There have been a quite a few different line-ups calling itself the Stranglers since the departure of singer and guitarist Hugh Cornwell, but at present the band is a settled quartet comprising of original members Jean-Jacque Burnel, Jet Black and Dave Greenfield and relatively new guy Baz Warne. I have to confess that the last Stranglers record I bough was “The Gospel According to the Meninblack” though the band have remained busy since then and have released a steady stream of albums culminating in ‘Suite XVI’ in 2006. Still, this latest version is a well drilled unit that’s more than able to do justice to all the material they have at their disposal. However before the Stranglers come out to play, there’s two bands looking to ratchet up the tension and get the crowd good and ready for the arrival of the men in black.
First is Mike Marlin and his band who play some great downbeat pop songs, though it’s a cover of the Bee Gees ‘Stayin’ Alive’ that wins him the biggest cheer of his set. Next is a true living legend; Wilko Johnson. It’s great to see the ex-Dr Feelgood man back up on stage and banging out those classic rhythm and blues numbers he and the Feelgoods made famous, and unsurprisingly he has the audience in the palm of his hand almost from the off. Aided and abetted by Norman Watt-Roy, Wilko still possesses the most crazed stare in rock though it’s when he jerks about the stage machine gunning the crowd with his guitar that excitement levels start to rise. During the set Jean-Jacque Burnel and Baz Warne make a surprise visit holding balloons and wearing nothing more than a smile! It seems strange now that the Stranglers were once accused of possessing a rugged misogyny for employing female strippers as part of their show. But now it’s the boys themselves who are engaged in a full Monty performance. How times change.Sadly Wilko Johnson’s short set comes to a close far to early, and the crowd could’ve danced along to more timeless rock n rock gems like ‘Roxette’ and ‘Back in the Night’.

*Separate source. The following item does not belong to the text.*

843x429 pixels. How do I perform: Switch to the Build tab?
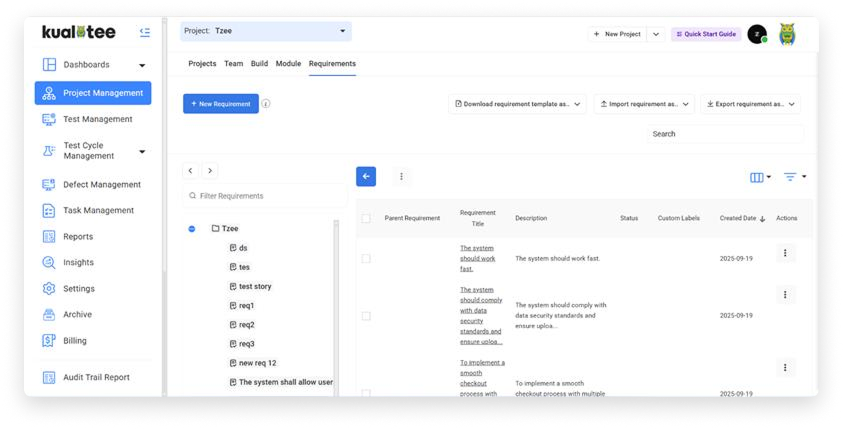pyautogui.click(x=259, y=64)
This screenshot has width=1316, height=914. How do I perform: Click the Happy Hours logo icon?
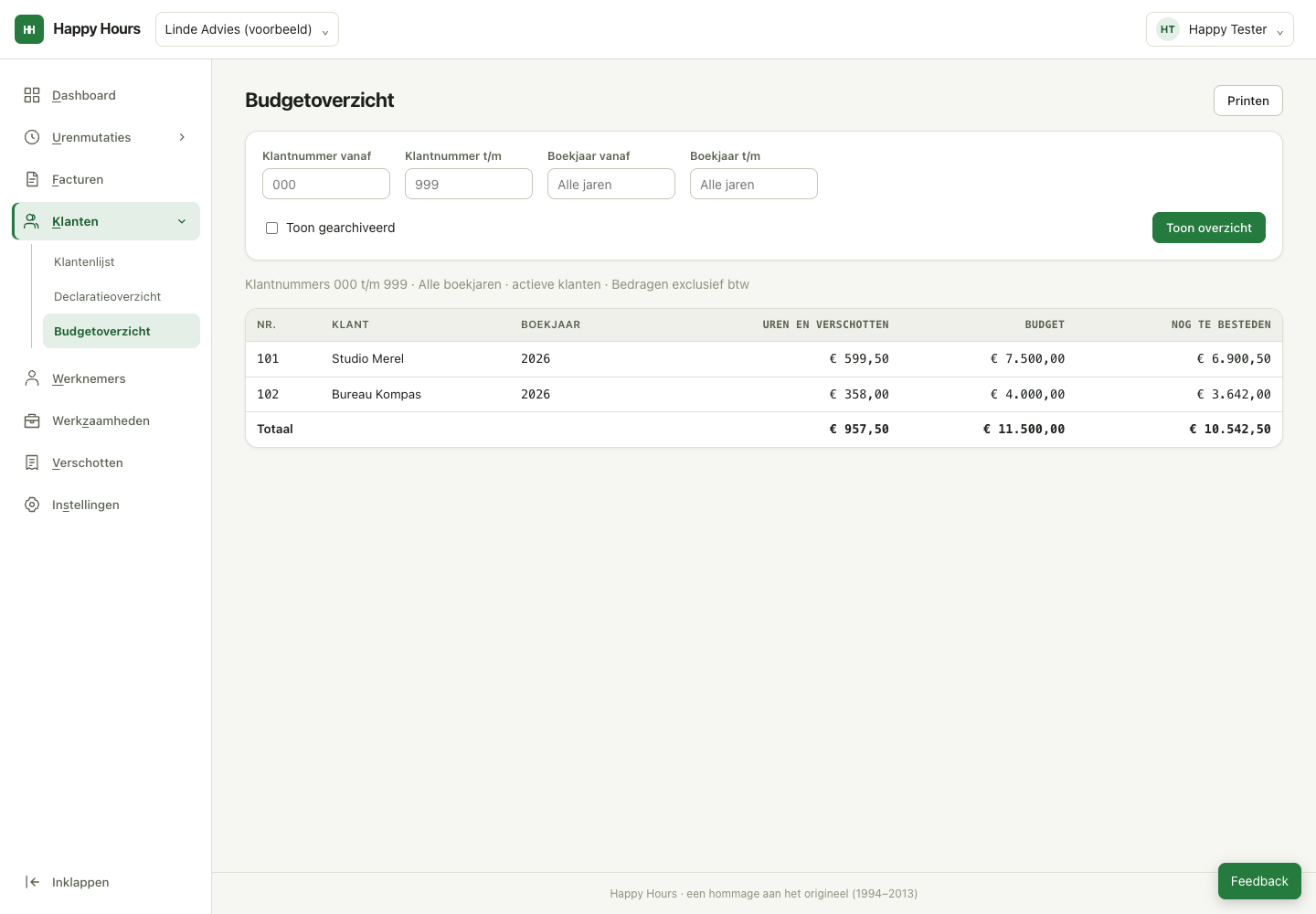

With no new studio album to promote other than the new greatest hits CD Decades Apart, this gives the Stranglers licence to cherry pick the best songs from their back catalogue for tonight’s set. Racing from the starting line with a forceful rendition of ‘I Feel Like A Wog’ the band spend the next ninety minutes delivering a set that contains numerous high points. The first for me is a stomping (Get A) Grip (On Yourself), which really gets the crowd moving. It’s apparent that the band’s set up is much the same as it’s always been. The vocals are shared between and Burnel and Warne - Warne generally sings Hugh Conwell’s parts and contributes a mean guitar. Dave Greenfield is obscured by his keyboards which he uses to embellish these great tunes with intricate passages. And finally, septuagenarian Jet Black belies his age with a fierce display of muscular drumming. However pride of place is Burnel’s bass which still delivers a guttural wallop, especially on the smash and grab intro to ‘Hanging Around’ And on the evening went with one classic Stranglers tune following the other. ‘Peaches’ and ‘5 Minuets’ are greeted like old bruisers, though the band also cover their iron fists with velvet gloves occasionally, especially for a lovely rendition of the majestic Golden Brown; a tune whose prettiness masks the dark subject hidden in the lyrics. There’s also a wonderful moment when the crowd find their voice to sing along to “Always The Sun’ The band finish the set with a blast with ‘Nuclear Assault’.
The Stranglers return to romp through the Hanging Around and Duchess. Then for one last time with a riotous version of the Kinks ‘All Day and All of the Night’, and, having saved the best till last, finally finish with the crowd favourite ‘No More Heroes’.